The development of the Ceylon Technical College became lop-sided because it functioned as a Government Department which came under the purview of members of the colonial bureaucracy, and they, as expected, never thought in terms of economic and social development of the country; they were interested only in the maintenance of law and order.

It was with the establishment of the fully independent and autonomous University of Ceylon in 1942 that the need was felt for the creation of a Faculty of Engineering in 1951, and it was with this landmark change that the country began to produce engineers.

The technical education sector, which, in fact, was subordinate to the University sector, evolved into a highly fragmented sector with a network of Technical Colleges specialising in craft and trade courses.

There were separate institutions, specialising in some kind of technical education, and they operated under different development-oriented Ministries; they conducted more than 3,000 technical and vocational training programmes.

The lack of co-ordination and the failure to establish specific objectives led to so much confusion that this sector, to a great extent, remained dysfunctional. Most institutions conducted both Diploma and lower level courses, and it was through this scheme that additional opportunities were created for the secondary-school leavers who could not find places within the conventional university system.

Employment-Oriented

The lowest level in the structure of the tertiary education, for which the entry qualification was the GCE Ordinary Level, and the courses were largely employment-oriented.

Though such structures came to be established in response to tackle the unemployment of the youth, no institutions were established to produce employable skills and the production of skills required for the economic development of the country.

Technical Training Institute Katunayake

During the seventies and eighties that the traditional view of higher education began to change; higher education was seen as designed primarily to develop and transmit academic knowledge.

Most developing countries wanted to break-away from this tradition and began to emphasize the need for a special category of professionals with specific training, and such professionals were called the higher level technicians; he is not simply a skilled worker.

In other words, the country wanted to produce a higher level technicians who has both skilled worker qualifications and the knowledge required of a technician. Such technicians should have both scientific and technical knowledge that could be used for development.

The emphasis was on a specific education that represented an intermediate level between the engineer and the specialised worker, and therefore, a specific system of education had to be devised to meet the demand for training which up to his time was unheard of in higher education.

Technological Knowledge

This type of education, which we propose to impart through the SLIATE, was technology-oriented, and it was closely linked to the development of scientific and technological knowledge in the modern world.

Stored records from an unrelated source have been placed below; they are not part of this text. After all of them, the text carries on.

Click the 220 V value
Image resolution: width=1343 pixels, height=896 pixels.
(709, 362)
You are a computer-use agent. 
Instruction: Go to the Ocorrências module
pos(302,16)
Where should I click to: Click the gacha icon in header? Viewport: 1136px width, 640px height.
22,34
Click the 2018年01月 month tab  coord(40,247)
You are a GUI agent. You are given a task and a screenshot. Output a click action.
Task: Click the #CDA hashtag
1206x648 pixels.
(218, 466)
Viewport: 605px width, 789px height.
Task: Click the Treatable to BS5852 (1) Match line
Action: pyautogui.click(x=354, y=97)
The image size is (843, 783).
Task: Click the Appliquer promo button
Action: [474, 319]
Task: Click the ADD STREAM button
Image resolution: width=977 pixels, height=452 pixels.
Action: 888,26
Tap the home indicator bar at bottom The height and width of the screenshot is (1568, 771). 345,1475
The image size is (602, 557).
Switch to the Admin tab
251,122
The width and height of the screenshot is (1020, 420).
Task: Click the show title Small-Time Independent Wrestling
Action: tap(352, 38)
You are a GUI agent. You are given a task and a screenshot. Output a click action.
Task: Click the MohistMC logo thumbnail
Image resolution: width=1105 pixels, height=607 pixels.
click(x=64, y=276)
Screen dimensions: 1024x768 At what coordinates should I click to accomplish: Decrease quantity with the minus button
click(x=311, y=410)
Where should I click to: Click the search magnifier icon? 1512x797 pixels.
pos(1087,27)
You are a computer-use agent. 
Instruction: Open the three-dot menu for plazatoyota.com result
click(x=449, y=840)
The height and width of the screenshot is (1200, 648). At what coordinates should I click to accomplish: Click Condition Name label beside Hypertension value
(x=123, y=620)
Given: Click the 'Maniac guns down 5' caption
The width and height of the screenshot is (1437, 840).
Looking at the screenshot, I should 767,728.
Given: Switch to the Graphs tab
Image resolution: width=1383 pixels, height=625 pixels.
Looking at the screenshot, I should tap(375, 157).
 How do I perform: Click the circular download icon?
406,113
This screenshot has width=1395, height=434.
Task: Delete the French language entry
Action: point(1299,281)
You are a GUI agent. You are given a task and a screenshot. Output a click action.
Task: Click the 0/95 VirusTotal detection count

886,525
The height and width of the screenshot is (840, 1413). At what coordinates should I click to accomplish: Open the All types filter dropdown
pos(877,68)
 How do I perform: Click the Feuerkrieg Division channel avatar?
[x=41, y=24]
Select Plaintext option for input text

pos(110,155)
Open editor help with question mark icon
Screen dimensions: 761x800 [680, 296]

The higher level technicians, whom we produce through the SLIATE, must be capable of mastering how to use a machine or a technological tool; they must have sufficient technological knowledge as well as adequate expertise to be able to make optimum use of the equipment.

In other words, aim was to produce technicians with skills based more solid technological knowledge so that such a trained person would also facilitate adaptation to change.

Yet another factor was the need to respond to the evolving demands of the economy; the needs of the productive sectors of the economy need to be taken into consideration.